▶ **Raw records**
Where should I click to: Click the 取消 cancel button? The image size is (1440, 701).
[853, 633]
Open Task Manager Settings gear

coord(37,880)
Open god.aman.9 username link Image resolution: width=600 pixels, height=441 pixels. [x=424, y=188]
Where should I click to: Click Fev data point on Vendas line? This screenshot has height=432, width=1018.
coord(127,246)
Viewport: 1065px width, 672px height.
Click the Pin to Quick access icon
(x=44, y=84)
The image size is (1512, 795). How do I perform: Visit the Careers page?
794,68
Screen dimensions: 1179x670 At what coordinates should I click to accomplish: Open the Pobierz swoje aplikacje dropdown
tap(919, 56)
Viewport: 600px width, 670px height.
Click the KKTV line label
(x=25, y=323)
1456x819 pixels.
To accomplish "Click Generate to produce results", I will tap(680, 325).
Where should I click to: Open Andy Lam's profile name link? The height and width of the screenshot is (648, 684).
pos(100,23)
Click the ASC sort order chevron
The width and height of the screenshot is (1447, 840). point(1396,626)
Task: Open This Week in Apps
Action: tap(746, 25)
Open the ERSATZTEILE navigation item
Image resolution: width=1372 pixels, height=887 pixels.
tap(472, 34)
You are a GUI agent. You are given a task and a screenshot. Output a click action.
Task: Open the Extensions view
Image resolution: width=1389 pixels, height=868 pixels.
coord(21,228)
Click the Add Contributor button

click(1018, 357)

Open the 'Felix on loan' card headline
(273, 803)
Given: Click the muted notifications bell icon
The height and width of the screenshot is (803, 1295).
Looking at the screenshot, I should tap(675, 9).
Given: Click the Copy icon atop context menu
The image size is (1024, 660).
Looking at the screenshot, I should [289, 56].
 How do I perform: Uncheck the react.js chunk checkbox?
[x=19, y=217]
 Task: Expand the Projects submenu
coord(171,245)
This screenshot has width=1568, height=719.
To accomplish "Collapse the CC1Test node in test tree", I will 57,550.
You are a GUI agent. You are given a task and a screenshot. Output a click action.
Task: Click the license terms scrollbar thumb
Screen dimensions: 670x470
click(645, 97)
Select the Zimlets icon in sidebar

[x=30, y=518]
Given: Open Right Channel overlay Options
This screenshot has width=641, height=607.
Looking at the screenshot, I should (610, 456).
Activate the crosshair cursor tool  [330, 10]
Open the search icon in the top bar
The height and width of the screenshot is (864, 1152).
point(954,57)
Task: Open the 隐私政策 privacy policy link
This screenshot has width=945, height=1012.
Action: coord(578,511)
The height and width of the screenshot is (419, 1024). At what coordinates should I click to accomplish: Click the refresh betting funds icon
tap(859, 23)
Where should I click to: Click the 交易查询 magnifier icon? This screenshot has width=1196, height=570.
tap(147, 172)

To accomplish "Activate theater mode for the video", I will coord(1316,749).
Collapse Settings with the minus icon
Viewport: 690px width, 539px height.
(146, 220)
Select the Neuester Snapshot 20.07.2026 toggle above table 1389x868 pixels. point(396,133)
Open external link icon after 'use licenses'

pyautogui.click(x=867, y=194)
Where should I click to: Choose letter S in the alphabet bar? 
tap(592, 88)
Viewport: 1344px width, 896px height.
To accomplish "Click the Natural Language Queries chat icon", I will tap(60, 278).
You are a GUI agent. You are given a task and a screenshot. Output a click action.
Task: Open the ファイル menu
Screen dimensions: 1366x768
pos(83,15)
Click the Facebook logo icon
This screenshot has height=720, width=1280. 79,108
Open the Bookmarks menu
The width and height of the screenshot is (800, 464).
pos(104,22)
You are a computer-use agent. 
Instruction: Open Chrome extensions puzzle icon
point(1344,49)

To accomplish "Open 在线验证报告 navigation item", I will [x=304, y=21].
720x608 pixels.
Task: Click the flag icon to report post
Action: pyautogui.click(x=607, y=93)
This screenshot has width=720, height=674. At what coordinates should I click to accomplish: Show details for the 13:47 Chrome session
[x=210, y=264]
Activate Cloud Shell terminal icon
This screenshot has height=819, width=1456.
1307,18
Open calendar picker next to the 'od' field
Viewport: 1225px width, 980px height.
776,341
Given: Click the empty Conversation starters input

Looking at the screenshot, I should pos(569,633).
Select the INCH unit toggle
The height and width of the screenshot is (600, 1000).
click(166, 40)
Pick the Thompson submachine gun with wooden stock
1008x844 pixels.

▶ **Work to do**
In the part of the records that opens with the line containing "1456x819 pixels." and closes with the line containing "tap(472, 34)", change "chevron" to "arrow". Return only those lines, with nothing else altered.

▶ **Response below**
1456x819 pixels.
To accomplish "Click Generate to produce results", I will tap(680, 325).
Where should I click to: Open Andy Lam's profile name link? The height and width of the screenshot is (648, 684).
pos(100,23)
Click the ASC sort order arrow
The width and height of the screenshot is (1447, 840). point(1396,626)
Task: Open This Week in Apps
Action: tap(746, 25)
Open the ERSATZTEILE navigation item
Image resolution: width=1372 pixels, height=887 pixels.
tap(472, 34)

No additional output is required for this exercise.